= Yang Gao =

Chinese Sui dynasty prince (607–618)

Yang Gao (楊杲; 607 – 11 April 618), nickname Jizi (季子), was an imperial prince of the Chinese Sui dynasty. He was the youngest son of Emperor Yang.

==Life==
Yang Gao was born in 607, after Emperor Yang had already become emperor. His mother was Consort Xiao, of whom little is known, and she might have been a sister or a relative of Emperor Yang's wife Empress Xiao. In 613, he was created the Prince of Zhao. Yang Gao was said to be intelligent and handsome in his childhood, as well as filially pious—such that when Emperor Yang was ill and unable to eat, Yang Gao would refuse to eat as well, and when Empress Xiao was ill and considered moxibustion, he volunteered to undertake it first. Emperor Yang, when he was under siege by the Eastern Turk leader Shibi Khan in 615 at the seat of Yanmen Commandery in present-day Daixian, Shanxi, was recorded as so desperate that he was not doing anything except holding Yang Gao and crying.

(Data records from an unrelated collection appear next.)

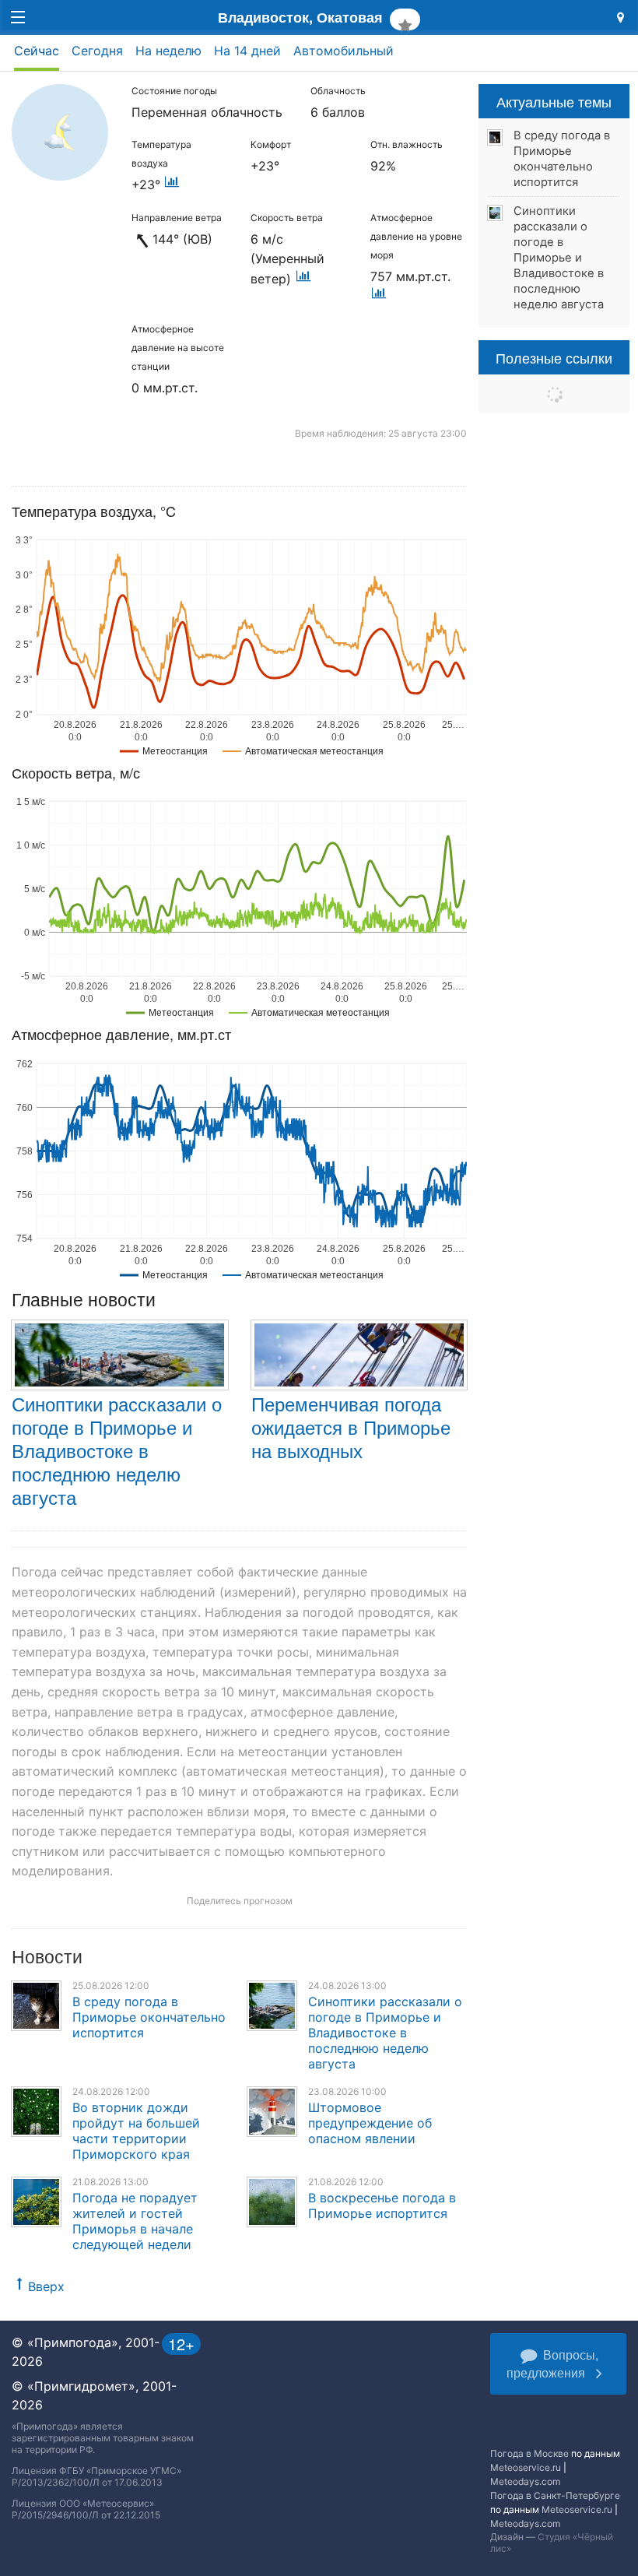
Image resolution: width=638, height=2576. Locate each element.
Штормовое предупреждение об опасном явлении (370, 2123)
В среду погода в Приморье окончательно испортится (149, 2017)
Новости (47, 1956)
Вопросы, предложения (552, 2363)
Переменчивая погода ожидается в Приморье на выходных (350, 1427)
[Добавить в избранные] (405, 19)
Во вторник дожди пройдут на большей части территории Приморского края (136, 2131)
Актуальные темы (554, 101)
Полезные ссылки (554, 357)
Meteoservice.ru (525, 2467)
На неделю (168, 50)
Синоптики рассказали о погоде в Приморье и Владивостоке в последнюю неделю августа (117, 1450)
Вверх (46, 2286)
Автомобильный (343, 50)
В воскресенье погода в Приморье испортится (382, 2205)
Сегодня (97, 50)
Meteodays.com (525, 2481)
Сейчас (36, 50)
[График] (172, 184)
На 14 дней (247, 50)
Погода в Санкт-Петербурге (555, 2495)
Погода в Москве (529, 2453)
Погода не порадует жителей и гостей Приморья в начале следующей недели (135, 2221)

In 618, while Emperor Yang was at Jiangdu (江都, in modern Yangzhou, Jiangsu), forces participating in a coup led by the general Yuwen Huaji entered the palace and surrounded him. Yang Gao was by his side and started crying bitterly. Perhaps in irritation or perhaps to show Emperor Yang that the coup leaders were serious, Pei Qiantong (裴虔通) seized Yang Gao and killed him with a sword in Emperor Yang's presence, with Yang Gao's blood spilling onto Emperor Yang's clothes. Emperor Yang then offered to commit suicide but was strangled to death instead. Empress Xiao and her ladies in waiting had to take decorative wooden boards within the palace to make makeshift caskets for Emperor Yang and Yang Gao.